Romina Oliverio, Alzlive.com’s Ask The Expert columnist, advises one caregiver whose father will no longer bathe.
Question: My dad, who has had Alzheimer’s for about five, six years, now absolutely refuses to shower. I don’t know what’s going on… is it the feeling of water on his face? I’ve tried adjusting the temperature and making the room warm, making him feel as safe as possible. But he just won’t and it’s getting bad.
Answer: For every behaviour exhibited by someone living with Alzheimer’s or other type of dementia, there is an underlying reason. For most of us, there is nothing more relaxing than a warm shower after a long day. However, the sensation of water characterized as soothing by our brains can be interpreted as anything but for people living with Alzheimer’s.
Expressing a fear or discomfort of water is common beginning in the middle stages of Alzheimer’s. As the disease progresses, personal hygiene often falls by the wayside.

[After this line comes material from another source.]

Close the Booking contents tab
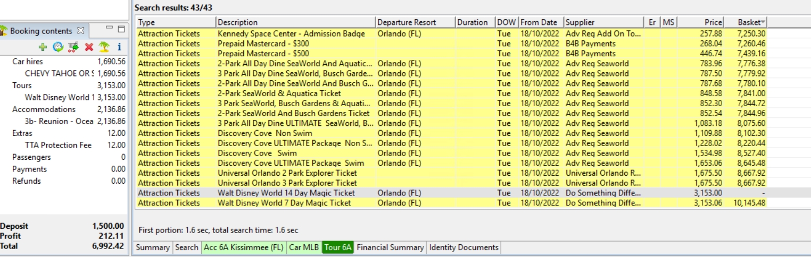Viewport: 811px width, 257px height. (x=81, y=31)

Furthermore, depression can cause apathy and result in a loss of interest in personal hygiene. If your dad also exhibits other symptoms of depression (for example, anxiety, agitation, social withdrawal, isolation, loss of appetite, disruption in sleep, loss of drive, etc.) please speak to your doctor immediately.
I applaud you for trying different strategies and ensuring your dad is as comfortable as possible. The topic of personal hygiene can be a trying one for caregivers. Below are tips that may help you, and others, with this sensitive task:
- Modesty is a significant issue in personal hygiene. Your dad may feel embarrassed and helpless especially in front of his daughter. When he’s in the tub, drape a towel over his lap or around his shoulders to protect his privacy. Uncover only one area at a time when bathing him. If he’s game, try a coloured bubble bath which will help cover his private areas. Have a warm towel and clothes laid out in sequence so when he’s ready to get out of the tub, he doesn’t have to wait unclothed.
- If your dad refuses to undress, invite him to keep his underwear on. He can also wear a bathing suit. The more at ease he feels, the simpler your task will be.
- A loss of independence can be crippling. If your dad is able and willing to, encourage him to wash himself by handing him the sponge. You may have to rely on cues such as showing or telling him what to do.
- Water cascading from a shower head can be disorienting and frightening. Instead of a shower, try a bath. Try a hand-held shower head. If your dad shows an aversion to having his hair washed, use a dry shampoo.
- Those with Alzheimer’s perceive temperature and sensation of water differently. Let your dad feel the water before going into the tub by gently pouring some over his hand. Gauge his reaction to see if the temperature is comfortable for him. You can also use prompts such as reaching into the water yourself and saying, “Doesn’t the water feel nice?” to invite him to follow your lead.
- Alzheimer’s affects depth perception. Use neutral coloured bath mats or decals to give your dad a feeling of secure footing. Avoid dark mats as these may be perceived as “holes” or “openings” on the bottom of the tub.
- If your dad wears glasses or hearing aids, leave them on during bath time (ensuring they don’t get wet). Being able to see and hear properly will help him feel more comfortable and reduce anxiety.
- You may also consider playing his favourite music in the background to relax him.
- Finally, once you break this bathing bottleneck, try to stick as closely as possible to past routines. If your dad used to shower in the morning, follow that schedule. Or suggest bathing when you see that he’s at his most relaxed.
Once you’ve got him back on track, keep in mind that a full bath is not necessary on a daily basis. Relying on a sponge or cloth for a partial bath every other day is sufficient.
It sounds like you’ve done your absolute best to make sure the room is adequate. As with any caregiving responsibility, the key ingredients are compassion and empathy. Your thoughtful approach shows you have both. You’re on the right path. Keep trying with some of these tips. Good luck and all my best to you and your family.